Hélène ne s’y attendait pas. Professeure des écoles dans un établissement du nord de Paris situé en réseau d’éducation prioritaire (ex-ZEP) , elle a entamé la journée de jeudi en expliquant à ses élèves de CM1 de 9-10 ans, le pourquoi du comment de la minute de silence avant la cantine.
Elle n’avait pas terminé son propos introductif que des élèves, tous enfants ou petits-enfants d’immigrés d’Afrique du Nord ou subsaharienne, l’interrompent. « Oui mais ils n’avaient pas le droit de se moquer du prophète », lance l’un. « Ils n’avaient pas qu’à se moquer de notre religion », enchaîne une autre.
Hélène est médusée. Elle tente de les éclairer sur la liberté d’expression, la liberté de parole. « Si j’étais la seule à pouvoir parler et que vous étiez réduits au silence, comment réagiriez-vous? », les interroge l’enseignante qui exerce depuis quatorze ans et qui n’a pas souvenir d’une telle réaction.
« Dalil Boubakeur fréquente des juifs »
Petite moue dubitative de certains écoliers. « Tant pis pour eux, comme ça, ils n’écriront plus c’est dur d’être aimé par des cons! », renchérit même un enfant en référence à une Une de Charlie de 2006 d’une caricature de Mahomet « débordé par les intégristes ». L’institutrice leur rappelle alors les déclarations sans équivoque du recteur de la Mosquée de Paris Dalil Boubakeur condamnant l’attentat.
« Lui il ne faut pas l’écouter parce qu’il fréquente des juifs », la coupe Imad. « Choquée », « très seule », « désarmée », au bord des larmes, Hélène préfère mettre un terme à la discussion.

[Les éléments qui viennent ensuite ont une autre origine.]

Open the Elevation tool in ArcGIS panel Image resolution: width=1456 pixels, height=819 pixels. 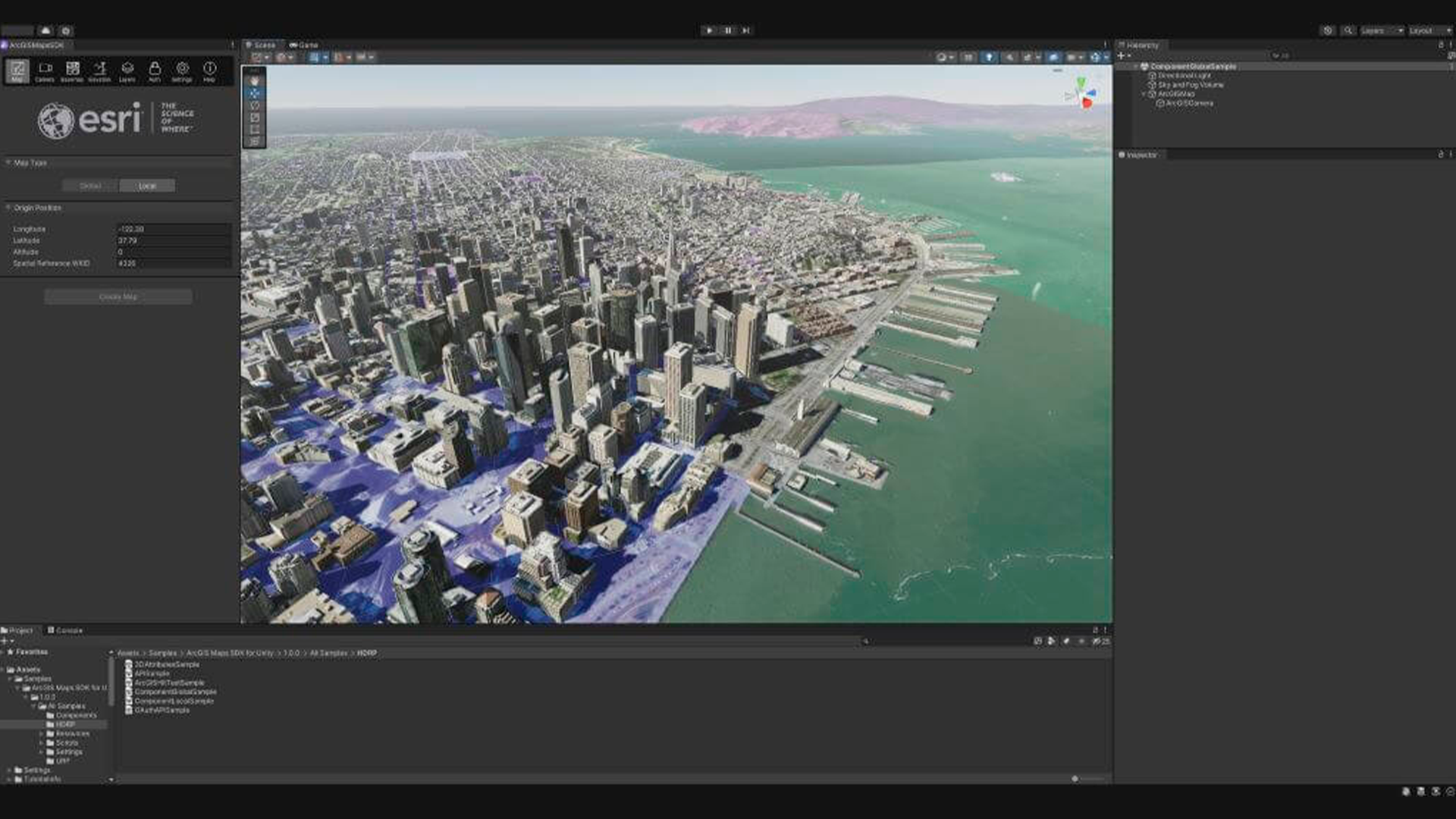click(99, 71)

L’après-midi, la directrice est venue dans la classe pour engager le dialogue, sans grand succès non plus.
Même si elle est consciente que les élèves ne font que répéter ce qu’ils entendent à la maison ou dans leur entourage, cela ne suffit pas à rassurer Hélène sur l’avenir. »Ils n’ont pas de notions de respect des droits, de respect de l’autre », déplore -t-elle.
Et de s’inquiéter : « Qu’est-ce qui va se passer quand on va aborder l’histoire des religions ? ». D’ici là, elle n’exclut pas de revenir sur l’attentat de Charlie Hebdo en prenant appui sur des documents de l’éducation nationale. Il a fallu attendre vendredi après-midi pour que le ministère mette en ligne un corpus spécifique à destination des enseignants.